The current study aimed to investigate the cardiotoxic effect of dexamethasone-high-dose in rats, the therapeutic effect of carvedilol and the role of α1-adrenergic receptor (α1AR). The experiment involved 6 groups: control, dexamethasone (10 mg/kg), carvedilol (10 mg/kg), phenylephrine (1 mg/kg), phenylephrine plus carvedilol and propranolol (30 mg/kg).
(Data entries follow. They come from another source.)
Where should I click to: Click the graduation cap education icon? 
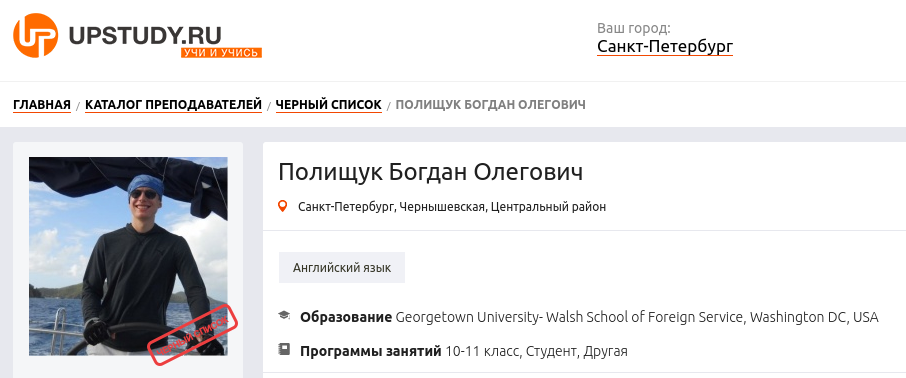click(284, 316)
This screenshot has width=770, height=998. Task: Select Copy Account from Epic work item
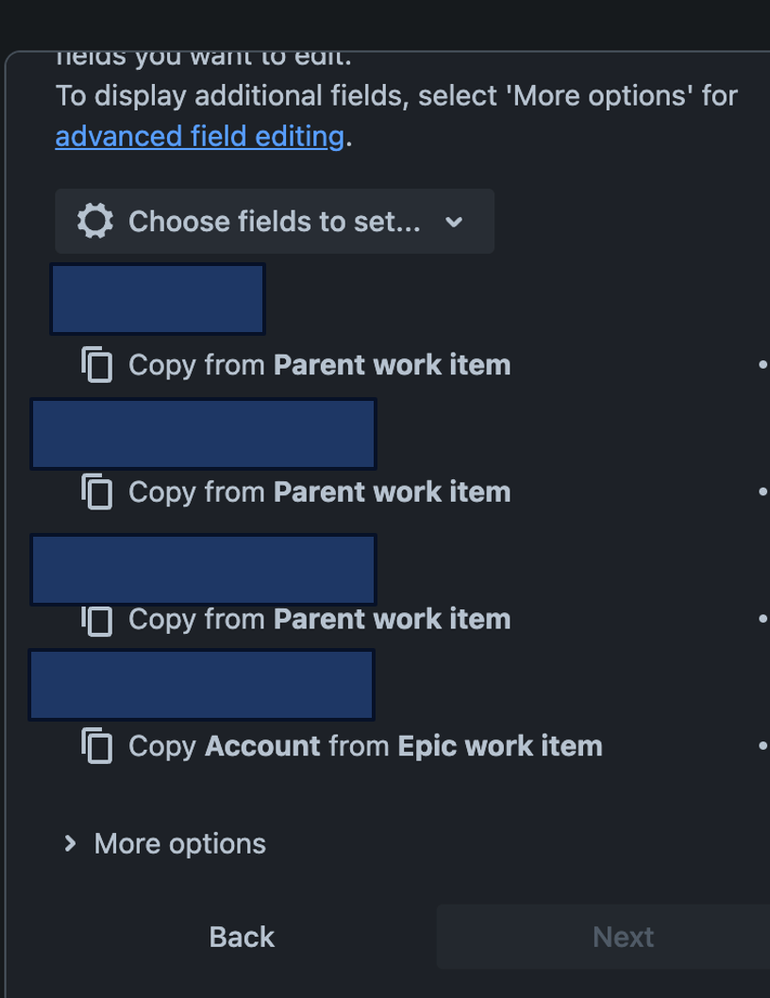tap(365, 746)
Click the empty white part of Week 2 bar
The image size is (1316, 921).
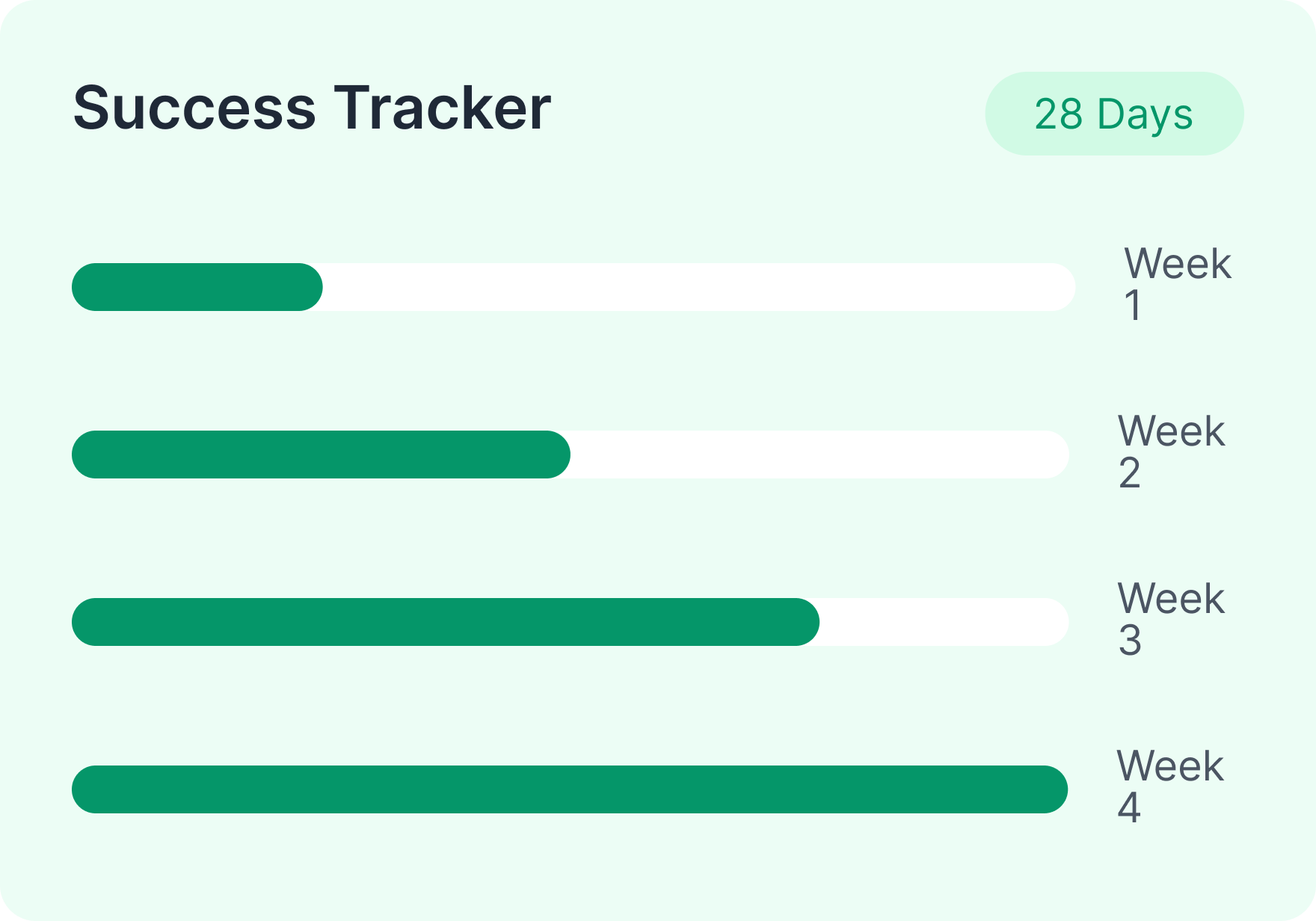(x=820, y=455)
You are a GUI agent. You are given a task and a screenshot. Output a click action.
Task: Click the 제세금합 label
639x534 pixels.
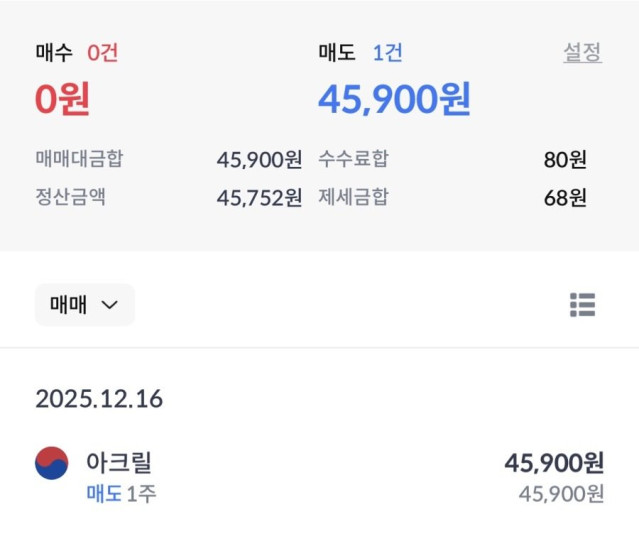[353, 196]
Drugs and vehicles were given for 7 days. Dexamethasone was given with the drugs in the last 4 groups. On the 8th-day and after overnight fasting, serum and cardiac samples were collected. Serum levels of cardiac troponin I and creatine kinase–myoglobin as well as cardiac levels of diacylglycerol, malondialdehyde, kinase activity of Akt, transforming growth factor-β, Smad3 and alpha smooth muscle actin were measured. Cardiac samples were also used for histopathological examination using hematoxylin–eosin and Sirius red stains, in addition to immunohistochemical examination using β-arrestin2 antibody. Dexamethasone induced cardiac injury via increasing oxidative stress, apoptosis and profibrotic signals. Carvedilol significantly reduced the dexamethasone-induced cardiotoxicity. Using phenylephrine, a competitive α1-agonist, with carvedilol potentiated the cardioprotective actions of carvedilol. Propranolol, a β-blocker without activity on α1ARs, showed higher cardiac protection than carvedilol. Dexamethasone-high-dose upregulates cardiac oxidative stress, apoptotic and profibrotic signals and induces cardiac injury. Blocking the α1-adrenergic receptor by carvedilol attenuates its cardioprotective effects against dexamethasone-induced cardiotoxicity.